The internet is what can be called a “two-way medium.” This implies that anyone can create content and publish it online for others to consume, and they can do the same. You don’t just consume canned content provided by SuperMegaCorp, you can actually be involved in the publishing.
In contrast, TV and radio are one-way mediums. The evil supersized corporations (e.g. CBS, ClearChannel, ABC) own everything, and all you can do is consume the content they shove at you.
In the early days of radio and television, they were two-way mediums. Anyone with the expertise to build a radio transmitter and reciever could talk to other such people. (Give HAM Radio a try if you’d like to see what it’s like.) Then the FCC (or if you live outside the U.S., you probably have your own local equivalent) came along and sectioned everything off, licensing only a select few to broadcast. Then those companies merged and merged, eventually monopolizing the broadcast industry.
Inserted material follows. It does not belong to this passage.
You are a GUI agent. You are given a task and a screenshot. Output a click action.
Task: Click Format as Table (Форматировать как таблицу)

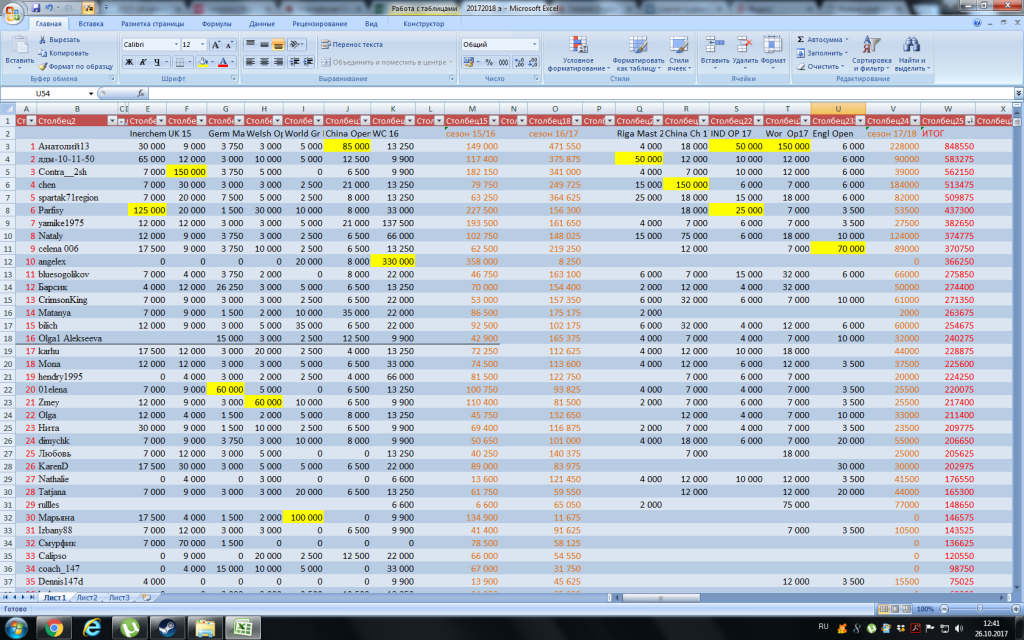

Free blog providers, like Blog*Spot and WordPress.com, help make the internet the two-way medium that it is. Anyone can set-up a blog and put their message online. That’s important. Very important. The ability for anyone to publish content to the internet is part of what makes it so special. Free blog providers put that ability into the hands of many more people, who wouln’t otherwise have blogs.
Yes, I know saying this sort of goes against my message that “you need a good design” and that “you should host your blog yourself.” But that message goes more toward people who want to become authoritative sources of information. If you’re not into all that, and just want a personal blog to put your thoughts out there for whoever, go ahead with Blog*Spot. I write more for people who want to write seriously and professionally, not personal bloggers. I’m not discounting personaly blogs, as I hope the above text has shown. I think they’re pretty important, since they put the power of web publishing in the hands of everyone, but I have to point out that there is a distinction between personal blogs, and blogs such as FreelanceSwitch, CNet, and this one. There’s a place for both types of blogs, and anyone can start one of either, but understand that creating a topical blog is an undertaking that requires careful planning, a bit more web experience, and a few dollars for a domain and hosting.